Una simile presa di posizione, tuttavia, credo contrasti apertamente con le ragioni storiche e giuridiche che hanno portato all’affermazione nelle democrazie liberali proprio delle Costituzioni così dette rigide (come la nostra), le quali per assicurare l’effettiva garanzia dei diritti inviolabili in esse sancite a fronte di contingenti momenti di crisi (è nell’emergenza, infatti, che sempre si è cercato di comprimere i diritti fondamentali) hanno posto quale limite invalicabile quello di particolari procedure di revisione costituzionale (nel nostro caso l’articolo 138 Cost., il quale non è comunque utilizzabile per cambiare l’irriformabile Prima parte della Carta che contempla, appunto, i diritti fondamentali).

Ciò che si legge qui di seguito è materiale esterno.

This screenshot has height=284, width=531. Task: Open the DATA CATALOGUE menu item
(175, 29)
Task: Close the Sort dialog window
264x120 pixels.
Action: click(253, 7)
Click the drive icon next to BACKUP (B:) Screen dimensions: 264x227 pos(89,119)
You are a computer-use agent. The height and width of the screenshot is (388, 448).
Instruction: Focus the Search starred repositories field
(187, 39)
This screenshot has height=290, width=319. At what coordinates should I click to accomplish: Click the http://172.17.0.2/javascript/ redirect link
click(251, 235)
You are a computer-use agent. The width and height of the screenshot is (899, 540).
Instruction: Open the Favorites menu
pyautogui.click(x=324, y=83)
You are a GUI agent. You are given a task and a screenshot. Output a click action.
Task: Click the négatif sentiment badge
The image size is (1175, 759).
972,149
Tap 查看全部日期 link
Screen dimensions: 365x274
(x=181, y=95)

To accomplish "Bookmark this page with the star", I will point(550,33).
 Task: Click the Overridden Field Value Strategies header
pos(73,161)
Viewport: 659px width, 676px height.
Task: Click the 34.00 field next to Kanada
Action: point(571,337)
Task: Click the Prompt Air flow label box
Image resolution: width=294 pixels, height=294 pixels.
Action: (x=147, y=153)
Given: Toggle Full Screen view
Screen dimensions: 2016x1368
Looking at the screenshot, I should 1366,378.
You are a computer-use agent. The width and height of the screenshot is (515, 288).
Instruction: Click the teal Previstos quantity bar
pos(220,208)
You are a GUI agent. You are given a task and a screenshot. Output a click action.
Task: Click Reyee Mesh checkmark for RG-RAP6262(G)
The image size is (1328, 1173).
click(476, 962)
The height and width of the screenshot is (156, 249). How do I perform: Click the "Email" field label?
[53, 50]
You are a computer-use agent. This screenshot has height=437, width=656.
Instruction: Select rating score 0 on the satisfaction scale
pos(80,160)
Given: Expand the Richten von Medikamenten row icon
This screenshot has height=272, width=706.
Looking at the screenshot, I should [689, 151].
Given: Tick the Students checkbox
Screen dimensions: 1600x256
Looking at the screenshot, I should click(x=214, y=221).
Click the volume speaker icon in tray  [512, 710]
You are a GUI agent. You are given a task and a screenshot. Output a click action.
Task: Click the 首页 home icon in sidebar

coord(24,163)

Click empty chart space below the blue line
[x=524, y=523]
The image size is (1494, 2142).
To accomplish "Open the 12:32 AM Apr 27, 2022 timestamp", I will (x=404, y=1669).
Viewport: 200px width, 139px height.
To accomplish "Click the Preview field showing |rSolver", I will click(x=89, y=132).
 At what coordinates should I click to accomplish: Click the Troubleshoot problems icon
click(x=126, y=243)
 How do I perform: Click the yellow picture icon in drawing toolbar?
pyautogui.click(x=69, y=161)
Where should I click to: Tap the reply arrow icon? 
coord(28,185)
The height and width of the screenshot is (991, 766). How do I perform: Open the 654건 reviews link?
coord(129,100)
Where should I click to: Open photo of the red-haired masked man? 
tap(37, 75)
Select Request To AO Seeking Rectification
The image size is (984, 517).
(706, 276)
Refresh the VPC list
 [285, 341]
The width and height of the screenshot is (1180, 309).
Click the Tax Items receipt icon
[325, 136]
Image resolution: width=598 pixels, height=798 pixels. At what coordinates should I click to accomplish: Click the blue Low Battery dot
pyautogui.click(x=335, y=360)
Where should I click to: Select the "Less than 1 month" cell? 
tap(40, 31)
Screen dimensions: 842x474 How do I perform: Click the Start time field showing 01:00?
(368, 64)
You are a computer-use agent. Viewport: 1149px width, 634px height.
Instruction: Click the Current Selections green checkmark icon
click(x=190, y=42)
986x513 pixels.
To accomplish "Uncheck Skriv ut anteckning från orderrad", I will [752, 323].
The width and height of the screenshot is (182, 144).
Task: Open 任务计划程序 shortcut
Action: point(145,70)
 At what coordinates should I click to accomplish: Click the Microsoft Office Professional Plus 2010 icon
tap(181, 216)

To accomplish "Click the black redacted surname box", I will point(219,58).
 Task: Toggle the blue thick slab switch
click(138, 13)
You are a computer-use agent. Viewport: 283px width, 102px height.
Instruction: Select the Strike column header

Concludo con una riflessione personale di carattere generale. In questi mesi di Covid-19 si è rafforzata in me la sensazione che tra le tante problematiche connesse ci stia anche iniziando a sfuggire il senso della nostra storia e dei fondamenti etico-giuridici che da essa derivano. Per ripartire veramente è necessario recuperarne a pieno il senso e non, invece, seguire l’apparentemente più facile deriva di considerare una Costituzione di tipo personalistico com’è quella italiana uno scomodo ostacolo al bene nostro e della collettività.